* INSTRUÇÕES DAS TAREFAS *
1. Copie do texto sobre interpretação da Constituição, sem mudar nada, a parte que vai de "Perguntas e Respostas" até "afeta a advocacia?".
2. Escreva a continuação do texto sobre interpretação da Constituição, começando logo depois da última frase dele.

Perguntas e Respostas
Qual é o risco de confundir as teorias de Alexy e Dworkin na prática forense?
O risco é validar o ativismo judicial. Dworkin defende a integridade e a resposta correta baseada no sistema jurídico, enquanto a ponderação de Alexy, se usada sem rigor (como ocorre frequentemente no Brasil), pode permitir que o juiz escolha subjetivamente qual princípio deve prevalecer, gerando insegurança jurídica.
O que é mutação constitucional e como ela afeta a advocacia?
É a alteração do sentido da norma constitucional pela interpretação judicial, sem modificação do texto escrito. Afeta a advocacia pois exige que o profissional não confie apenas na letra da lei, mas acompanhe a evolução interpretativa do STF para não ser surpreendido por uma “nova Constituição” não escrita.
Como o advogado pode combater o decisionismo judicial na prática?

* DADOS FORNECIDOS *
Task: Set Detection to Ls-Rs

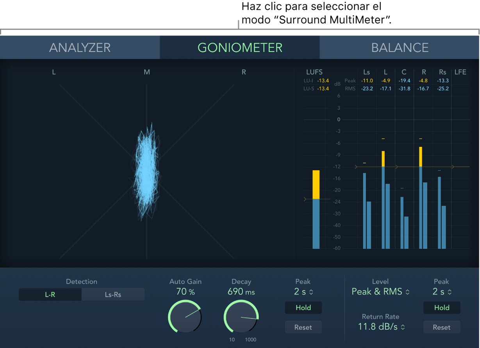Action: (113, 295)
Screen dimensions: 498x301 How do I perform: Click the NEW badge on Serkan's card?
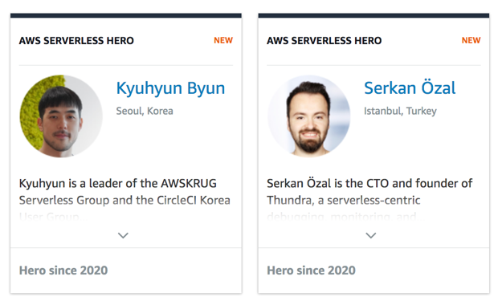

* RESPOSTAS ABAIXO *
1.
Perguntas e Respostas
Qual é o risco de confundir as teorias de Alexy e Dworkin na prática forense?
O risco é validar o ativismo judicial. Dworkin defende a integridade e a resposta correta baseada no sistema jurídico, enquanto a ponderação de Alexy, se usada sem rigor (como ocorre frequentemente no Brasil), pode permitir que o juiz escolha subjetivamente qual princípio deve prevalecer, gerando insegurança jurídica.
O que é mutação constitucional e como ela afeta a advocacia?

2.
Através de uma argumentação que exija coerência e integridade do direito (accountability), demonstrando que a decisão judicial não pode romper com a história institucional da norma e exigindo a fundamentação exaustiva prevista no art. 489 do CPC.
As cláusulas pétreas são absolutas?
Embora protejam o núcleo essencial, a extensão desse núcleo é disputada. O advogado deve saber argumentar tecnicamente sobre o “núcleo essencial” do direito fundamental para provar que uma emenda, mesmo sem abolir o direito integralmente, o esvaziou a ponto de violar a cláusula pétrea.
Por que a “ponderação de princípios” pode ser perigosa para a segurança jurídica?
Porque, sem critérios racionais estritos, a ponderação pode transformar-se em pura discricionariedade, onde o peso de cada princípio é atribuído conforme a preferência pessoal do julgador, tornando o direito imprevisível e sujeito a “sentenças de cádi”.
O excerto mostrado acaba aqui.